Financial aid packages are confusing. The line items can look innocuous but you need to look more closely at the underlying roots to learn the long term implications. Loans have varying (and variable) interest rates, work-study funds are not credited to your bill, and sometimes (but not always) there is a difference between academic scholarships and grant–to name a few of the complexities.
This month we have spent time with clients looking at financial aid packages and teasing out the true cost of attendance over the next four years. This isn’t easy because financial aid letters are not uniform. For example, some schools do not include the full cost of attendance, or the family’s EFC (estimated family contribution) as determined by the FAFSA and CSS Profile (used by some schools). It can become a big headache.

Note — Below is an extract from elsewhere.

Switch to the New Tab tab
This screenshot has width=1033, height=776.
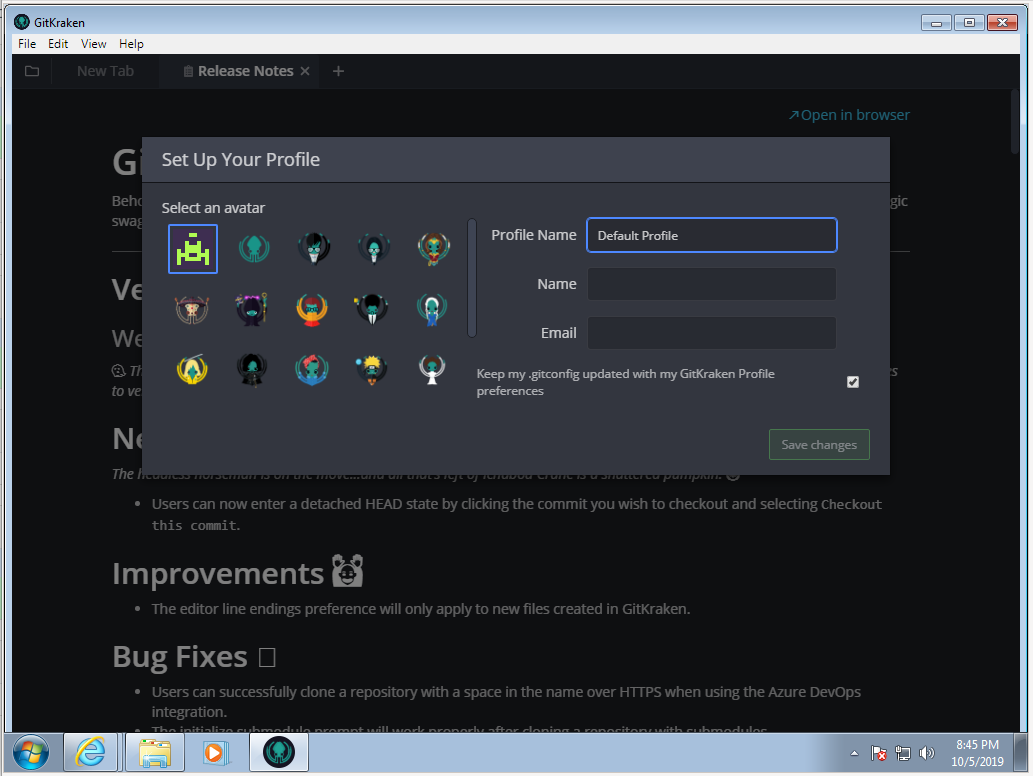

We sat down with clients and worked through the four year loan expectation, college work-study, and discussed the difference between grants and academic scholarships. Additionally, we discussed strategies for approaching the financial aid offices to appeal the initial award. Our background in financial aid helped inform strategy formulation, how to frame the discussion, and questions to ask. Make sure you know:
- School’s policy regarding a change in family financial circumstances,
- Policy regarding more than one student in college (or no longer have two in school),
- If any of your scholarship aid is contingent on GPA,
- Total Estimate Family Contribution (EFC ),
- Total Cost of Attendance–and will this change is student commutes, and
- What (if any) is the impact on institutional grant or scholarship if your student wins an outside or private scholarship?

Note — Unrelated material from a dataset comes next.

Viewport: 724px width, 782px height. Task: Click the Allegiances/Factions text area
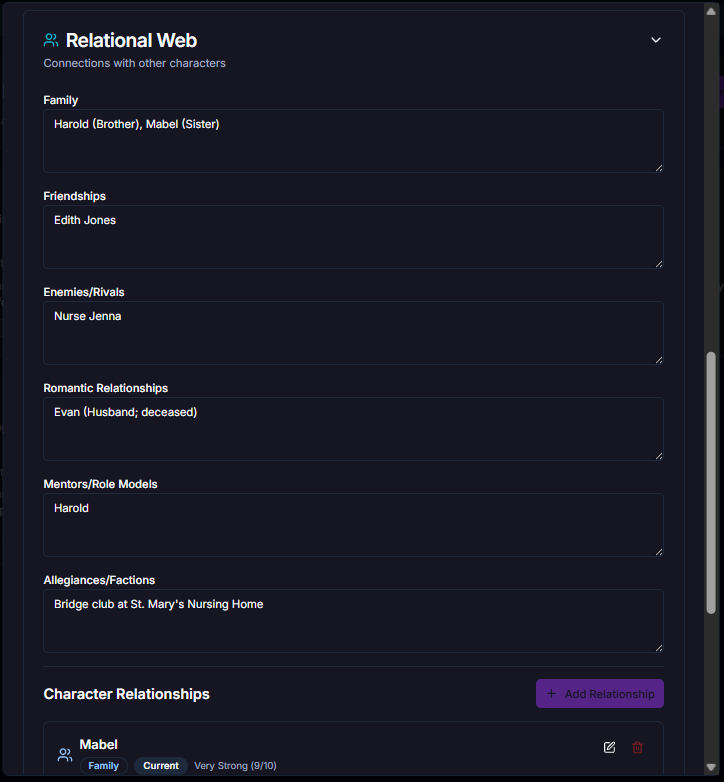coord(353,621)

Remember families must reapply for financial aid each year and depending on family situation and financial status, financial aid eligibility can change dramatically over those four years. Make sure you know what can impact your students financial aid over his or her undergrad years. The first year financial aid package is important but more important is understanding each school’s financial aid policies so that you can project your student’s aid package over all four years.